How is bioinformatics helpful in sequencing DNA

Investigation of binding sites for the activation of genes

Transcription factors play a central role in the regulation of genes. The Bioinformatics Department at the MPI for Molecular Genetics uses various mathematical methods to investigate the function and interaction of transcription factors and thus to obtain further knowledge about the regulation of genes.

After the human genome and numerous other genomes have been sequenced, major research efforts are now focused on the analysis of the data obtained. However, this is not limited to the pure annotation of the genes, i.e. their identification and assignment to certain functions. Rather, knowing the entire DNA sequence of an organism allows a number of new questions, especially about the mechanisms of regulation of genes. Today we are not only interested in the function of a gene or the protein it encodes, but also which mechanisms lead to the gene being activated at all, i.e. being read and translated into a protein.

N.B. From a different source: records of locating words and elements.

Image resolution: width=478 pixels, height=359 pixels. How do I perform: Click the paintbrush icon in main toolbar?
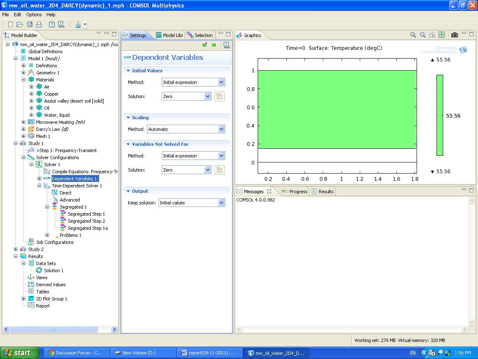(x=78, y=25)
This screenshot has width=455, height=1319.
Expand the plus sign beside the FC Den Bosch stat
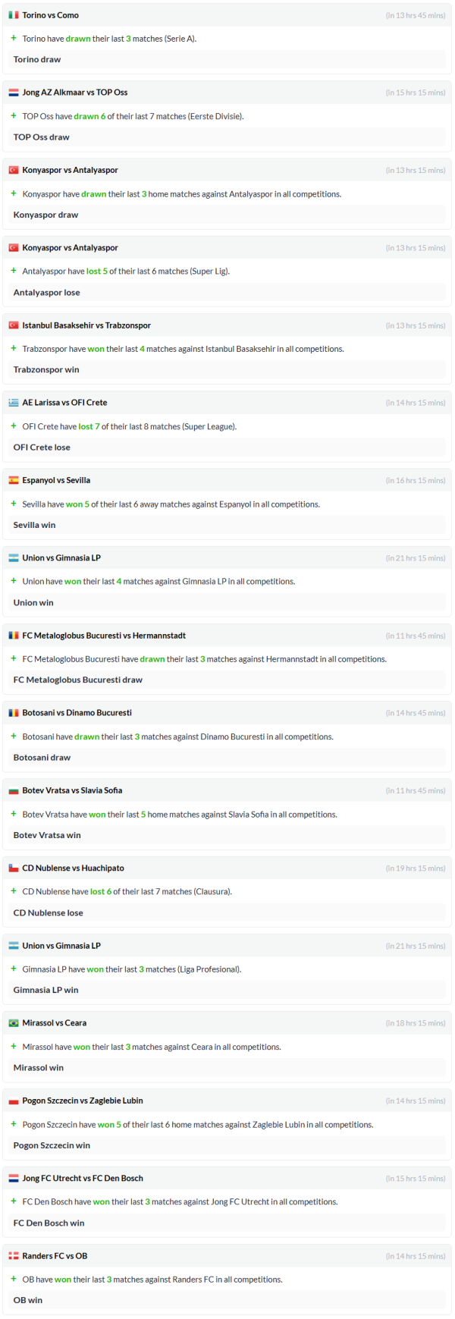(x=14, y=1201)
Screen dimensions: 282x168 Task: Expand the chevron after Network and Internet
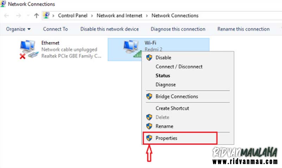[147, 16]
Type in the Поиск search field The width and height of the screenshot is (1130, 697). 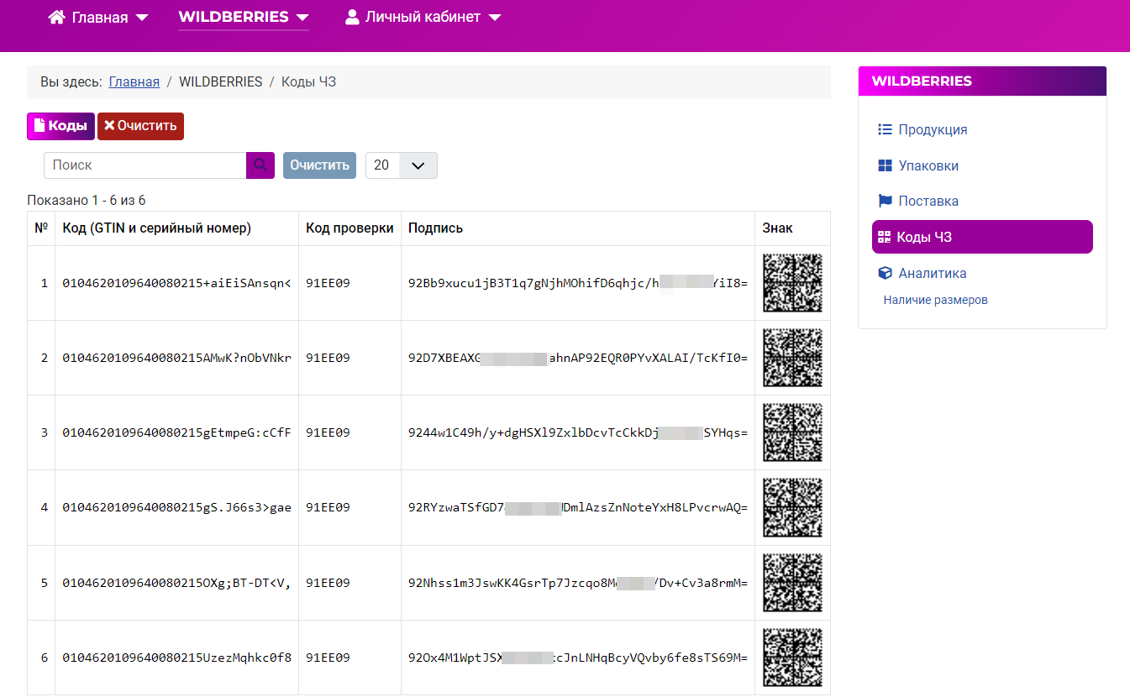coord(145,165)
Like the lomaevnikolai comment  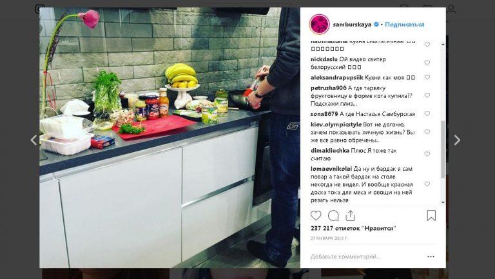[x=427, y=184]

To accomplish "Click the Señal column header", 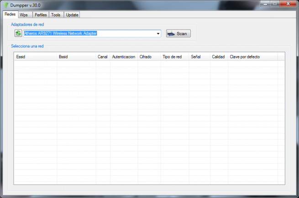I will [x=199, y=57].
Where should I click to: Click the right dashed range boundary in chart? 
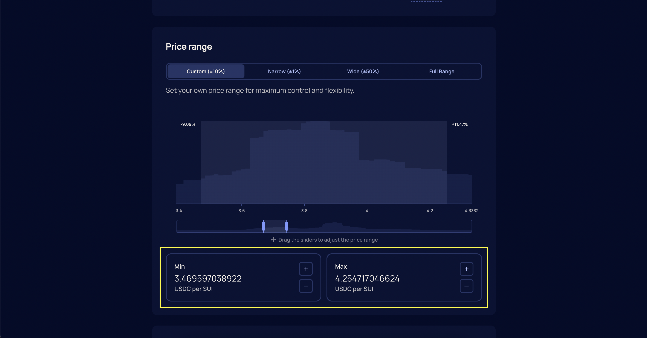click(447, 151)
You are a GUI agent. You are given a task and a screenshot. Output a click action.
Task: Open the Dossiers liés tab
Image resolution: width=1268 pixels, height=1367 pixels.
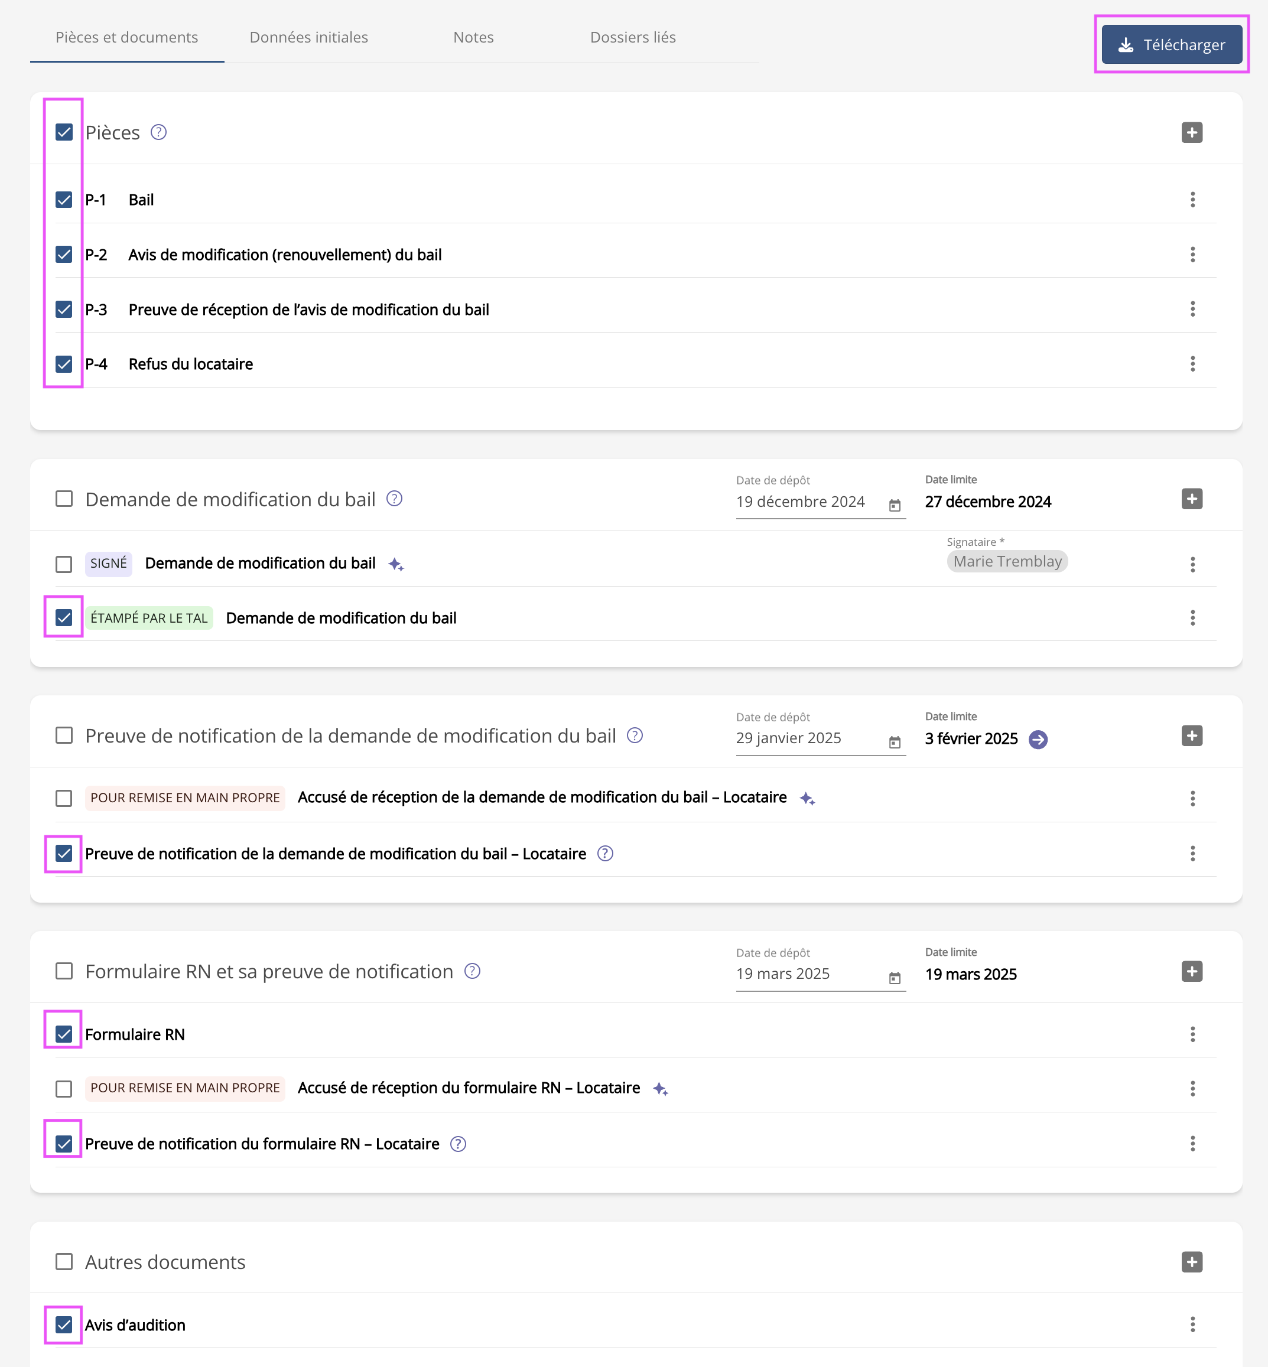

Transcription factors as regulators of gene expression

The human organism has around 25,000 genes that are present in each of its cells throughout its life. In every phase of development and in every cell type, however, different subsets of this gene pool are activated. Today we at least partially know the biological mechanisms that are responsible for this activation. A group of DNA-binding proteins, the so-called transcription factors, is of particular importance. They form a complex with the enzyme RNA polymerase, which is responsible for reading the DNA, and thereby activate it. The transcription factors recognize certain sequence patterns that are arranged at the starting point of a gene on the DNA (Fig. 1). The interest of the Bioinformatics department at the Max Planck Institute for Molecular Genetics focuses on the identification of such sequence patterns and the question of the combination in which transcription factors activate certain genes by binding to these patterns.

Molecular biologists and biochemists have been working for years with sequence patterns to which transcription factors can bind. We now know that many transcription factors each bind to several different patterns in the genome. The transcription factor SRF (serum response factor), for example, binds to the base sequence CCTAATATGG in front of the gene junB and thereby contributes to its activation (Fig.1). However, SRF also binds to other locations in the genome that differ from the above-mentioned sequence in different positions. Its binding sites are therefore generally described by the sequence of the possible bases or base alternatives. The description of a binding point using so-called “weight matrices” is more abstract. These indicate the possible distribution of the bases for each position of a binding site to be described (Fig. 2).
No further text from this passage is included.